§ Task objective: Your reply should contain nothing except the lines from the one with "The image size is (1600, 900)." through the end of the listing below, reproduced exactly and stripped of pictures.
### Data section
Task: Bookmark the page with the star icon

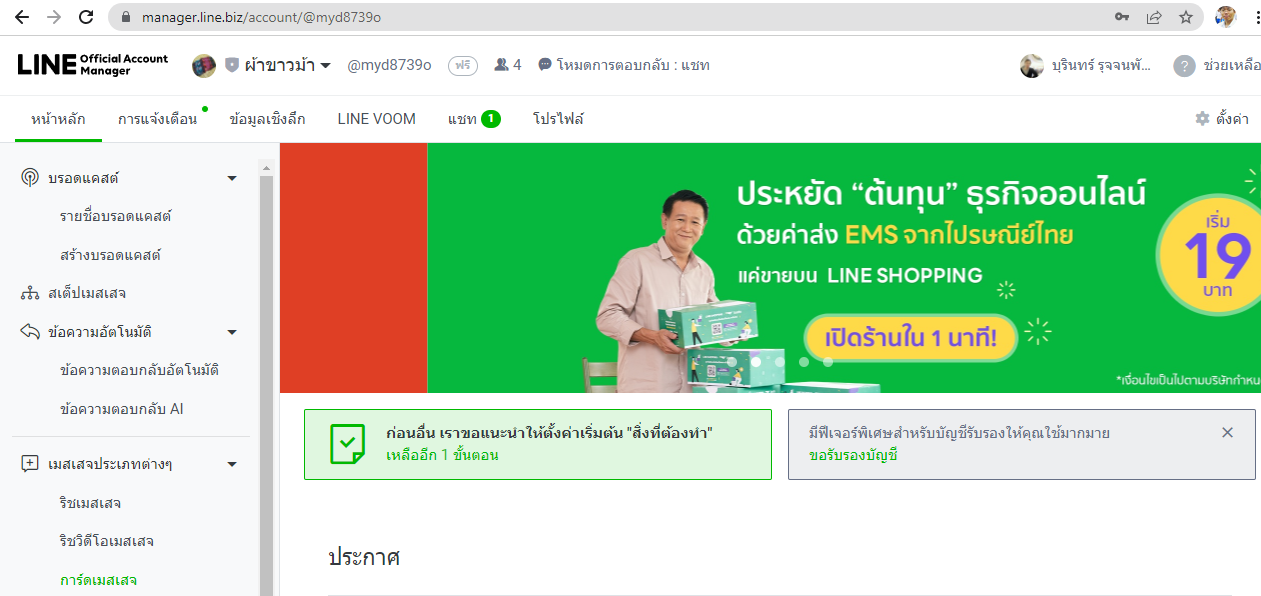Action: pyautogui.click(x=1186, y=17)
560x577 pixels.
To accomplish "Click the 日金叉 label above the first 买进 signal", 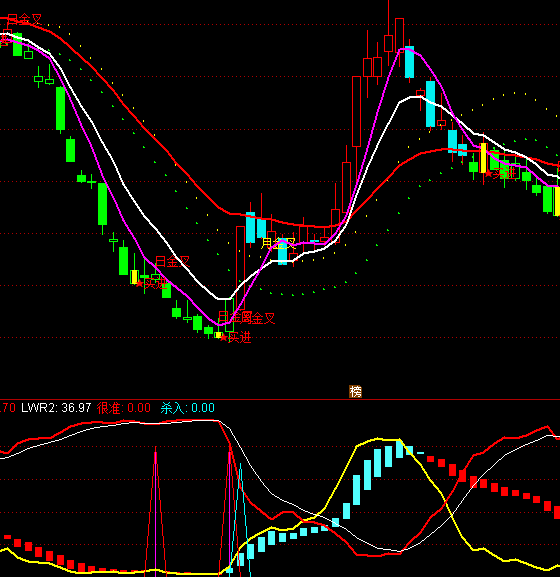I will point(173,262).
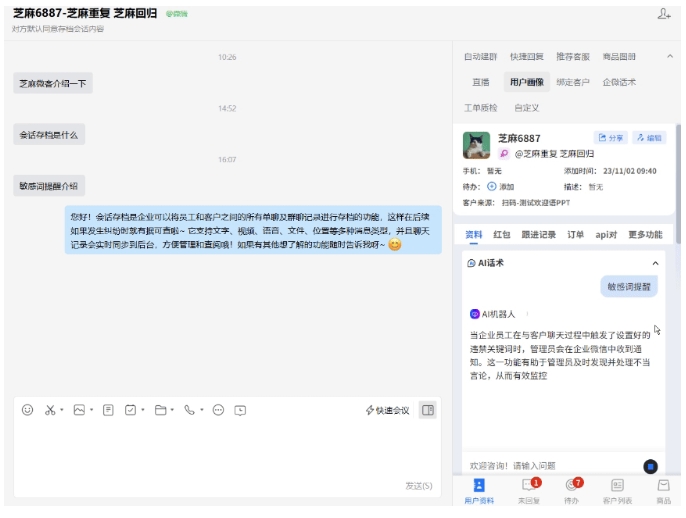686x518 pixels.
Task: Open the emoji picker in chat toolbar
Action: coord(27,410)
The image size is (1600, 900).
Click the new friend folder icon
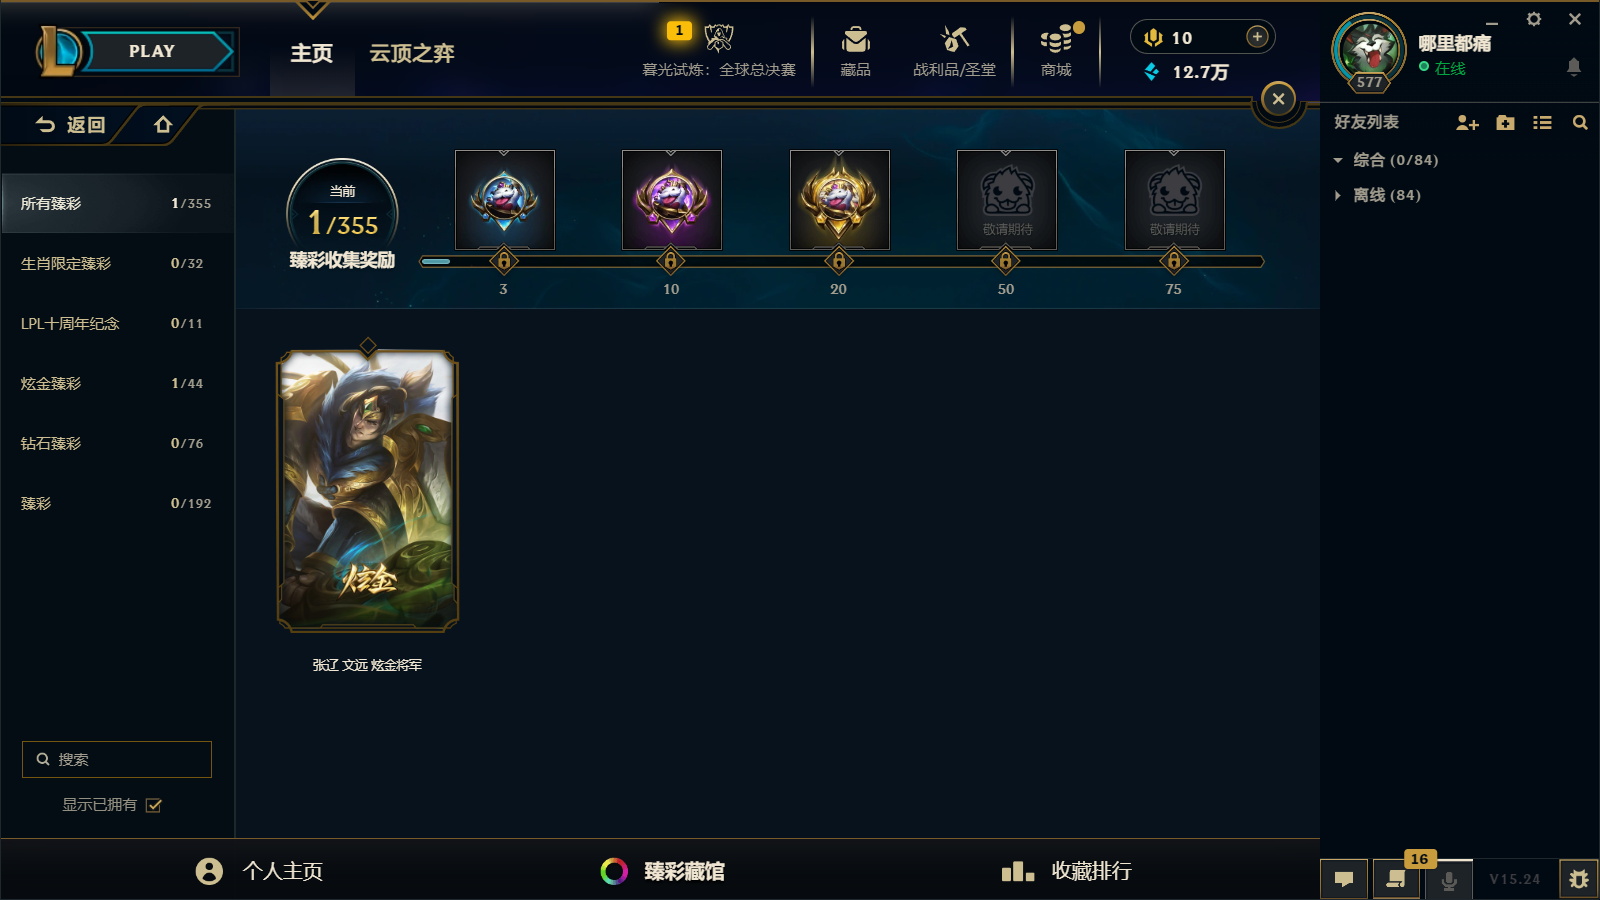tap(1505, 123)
######
§ Answer space:
The image size is (1600, 900).
Click the new friend folder icon
tap(1505, 123)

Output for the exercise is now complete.